-- start of DATASET --
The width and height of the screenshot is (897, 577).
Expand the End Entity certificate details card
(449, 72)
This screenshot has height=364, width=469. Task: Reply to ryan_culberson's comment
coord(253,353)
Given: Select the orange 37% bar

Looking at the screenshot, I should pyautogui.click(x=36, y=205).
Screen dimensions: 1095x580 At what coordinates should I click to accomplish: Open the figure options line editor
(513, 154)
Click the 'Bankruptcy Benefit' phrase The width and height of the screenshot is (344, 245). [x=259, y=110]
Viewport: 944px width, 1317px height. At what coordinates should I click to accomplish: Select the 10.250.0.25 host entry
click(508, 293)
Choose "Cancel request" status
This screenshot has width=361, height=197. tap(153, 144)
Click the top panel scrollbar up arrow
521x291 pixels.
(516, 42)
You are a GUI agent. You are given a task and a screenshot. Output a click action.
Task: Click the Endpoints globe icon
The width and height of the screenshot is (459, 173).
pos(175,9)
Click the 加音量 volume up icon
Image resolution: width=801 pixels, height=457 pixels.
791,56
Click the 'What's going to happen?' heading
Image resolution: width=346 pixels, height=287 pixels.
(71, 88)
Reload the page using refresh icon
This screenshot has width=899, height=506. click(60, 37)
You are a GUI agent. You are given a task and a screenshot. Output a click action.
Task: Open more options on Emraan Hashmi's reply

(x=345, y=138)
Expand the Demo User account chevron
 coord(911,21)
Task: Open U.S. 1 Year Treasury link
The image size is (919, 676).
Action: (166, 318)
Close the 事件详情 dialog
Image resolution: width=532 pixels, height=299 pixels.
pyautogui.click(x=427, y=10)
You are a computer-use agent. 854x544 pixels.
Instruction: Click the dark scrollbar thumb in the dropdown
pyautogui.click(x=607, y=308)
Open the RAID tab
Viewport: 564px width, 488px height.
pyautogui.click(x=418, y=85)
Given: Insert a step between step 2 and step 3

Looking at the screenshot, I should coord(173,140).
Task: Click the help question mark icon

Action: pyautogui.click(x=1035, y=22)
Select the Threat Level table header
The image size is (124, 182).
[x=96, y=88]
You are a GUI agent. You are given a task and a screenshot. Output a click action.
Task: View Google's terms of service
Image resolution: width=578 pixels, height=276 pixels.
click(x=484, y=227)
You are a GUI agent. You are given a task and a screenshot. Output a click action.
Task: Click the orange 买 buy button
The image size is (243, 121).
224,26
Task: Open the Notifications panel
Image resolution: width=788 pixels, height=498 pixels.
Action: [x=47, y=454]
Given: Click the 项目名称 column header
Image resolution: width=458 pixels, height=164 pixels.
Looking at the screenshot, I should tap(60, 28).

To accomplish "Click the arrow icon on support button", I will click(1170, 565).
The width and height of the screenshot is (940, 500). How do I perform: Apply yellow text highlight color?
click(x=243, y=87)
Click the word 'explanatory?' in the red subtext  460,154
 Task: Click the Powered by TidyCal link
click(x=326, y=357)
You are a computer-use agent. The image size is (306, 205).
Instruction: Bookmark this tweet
-- end of DATASET --
Copy the listing lines starting with the one containing "Task: Open U.S. 1 Year Treasury link" and ending with the one containing "[x=96, y=88]", inclusive of both.

Task: Open U.S. 1 Year Treasury link
The image size is (919, 676).
Action: (166, 318)
Close the 事件详情 dialog
Image resolution: width=532 pixels, height=299 pixels.
pyautogui.click(x=427, y=10)
You are a computer-use agent. 854x544 pixels.
Instruction: Click the dark scrollbar thumb in the dropdown
pyautogui.click(x=607, y=308)
Open the RAID tab
Viewport: 564px width, 488px height.
pyautogui.click(x=418, y=85)
Given: Insert a step between step 2 and step 3

Looking at the screenshot, I should coord(173,140).
Task: Click the help question mark icon

Action: pyautogui.click(x=1035, y=22)
Select the Threat Level table header
The image size is (124, 182).
[x=96, y=88]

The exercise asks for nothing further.